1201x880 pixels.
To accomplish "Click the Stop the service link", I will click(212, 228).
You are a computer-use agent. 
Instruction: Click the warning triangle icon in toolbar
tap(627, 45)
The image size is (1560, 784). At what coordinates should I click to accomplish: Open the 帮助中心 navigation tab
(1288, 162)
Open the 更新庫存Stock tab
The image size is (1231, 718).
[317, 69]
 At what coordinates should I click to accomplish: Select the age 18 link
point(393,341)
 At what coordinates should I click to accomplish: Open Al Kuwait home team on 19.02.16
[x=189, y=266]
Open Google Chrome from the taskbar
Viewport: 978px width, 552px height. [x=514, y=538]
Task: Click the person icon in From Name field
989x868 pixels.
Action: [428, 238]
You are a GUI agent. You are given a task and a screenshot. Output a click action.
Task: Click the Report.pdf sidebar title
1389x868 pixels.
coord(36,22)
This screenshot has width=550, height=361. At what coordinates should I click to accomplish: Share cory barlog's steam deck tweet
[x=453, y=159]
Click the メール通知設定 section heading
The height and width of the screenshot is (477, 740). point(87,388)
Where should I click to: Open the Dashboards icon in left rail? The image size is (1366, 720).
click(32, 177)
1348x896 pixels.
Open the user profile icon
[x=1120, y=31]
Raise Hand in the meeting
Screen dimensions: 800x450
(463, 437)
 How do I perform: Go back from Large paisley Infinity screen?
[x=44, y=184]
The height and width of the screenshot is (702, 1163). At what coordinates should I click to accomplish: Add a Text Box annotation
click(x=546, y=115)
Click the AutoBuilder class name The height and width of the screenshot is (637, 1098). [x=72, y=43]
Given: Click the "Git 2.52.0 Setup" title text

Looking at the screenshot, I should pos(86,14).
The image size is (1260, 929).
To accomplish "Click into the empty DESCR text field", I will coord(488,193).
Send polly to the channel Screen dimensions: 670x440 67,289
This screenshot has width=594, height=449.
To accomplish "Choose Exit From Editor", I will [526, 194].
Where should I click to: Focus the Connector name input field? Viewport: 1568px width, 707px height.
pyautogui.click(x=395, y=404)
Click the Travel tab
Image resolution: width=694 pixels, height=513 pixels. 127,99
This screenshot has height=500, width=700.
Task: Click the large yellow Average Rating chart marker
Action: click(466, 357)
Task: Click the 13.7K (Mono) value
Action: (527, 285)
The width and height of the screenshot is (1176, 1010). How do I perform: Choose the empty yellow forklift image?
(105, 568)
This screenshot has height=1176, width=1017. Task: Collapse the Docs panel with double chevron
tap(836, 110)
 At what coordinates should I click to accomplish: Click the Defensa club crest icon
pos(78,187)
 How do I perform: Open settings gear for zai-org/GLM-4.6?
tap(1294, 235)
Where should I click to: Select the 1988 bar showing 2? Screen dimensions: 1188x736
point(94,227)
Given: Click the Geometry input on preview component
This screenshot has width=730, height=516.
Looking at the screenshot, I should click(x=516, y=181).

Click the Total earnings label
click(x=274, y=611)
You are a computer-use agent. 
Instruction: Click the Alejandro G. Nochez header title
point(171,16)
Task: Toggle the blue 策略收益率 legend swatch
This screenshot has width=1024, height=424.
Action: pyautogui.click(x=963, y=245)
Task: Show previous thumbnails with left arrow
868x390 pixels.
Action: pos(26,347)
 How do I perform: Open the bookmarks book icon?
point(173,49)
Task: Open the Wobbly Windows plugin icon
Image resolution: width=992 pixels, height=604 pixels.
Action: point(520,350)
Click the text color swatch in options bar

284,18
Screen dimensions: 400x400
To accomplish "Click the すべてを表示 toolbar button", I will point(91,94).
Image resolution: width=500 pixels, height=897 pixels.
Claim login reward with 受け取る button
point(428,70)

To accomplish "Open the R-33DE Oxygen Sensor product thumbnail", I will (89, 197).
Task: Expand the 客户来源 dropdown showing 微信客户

────────────────────

### WHAT THE TASK REQUIRES
From the line containing "Click the text color swatch in options bar" through the closing line of the material above, return every line exactly and omit all others.

### RESPONSE FOR THIS EXERCISE
Click the text color swatch in options bar

284,18
Screen dimensions: 400x400
To accomplish "Click the すべてを表示 toolbar button", I will point(91,94).
Image resolution: width=500 pixels, height=897 pixels.
Claim login reward with 受け取る button
point(428,70)

To accomplish "Open the R-33DE Oxygen Sensor product thumbnail", I will (89, 197).
Task: Expand the 客户来源 dropdown showing 微信客户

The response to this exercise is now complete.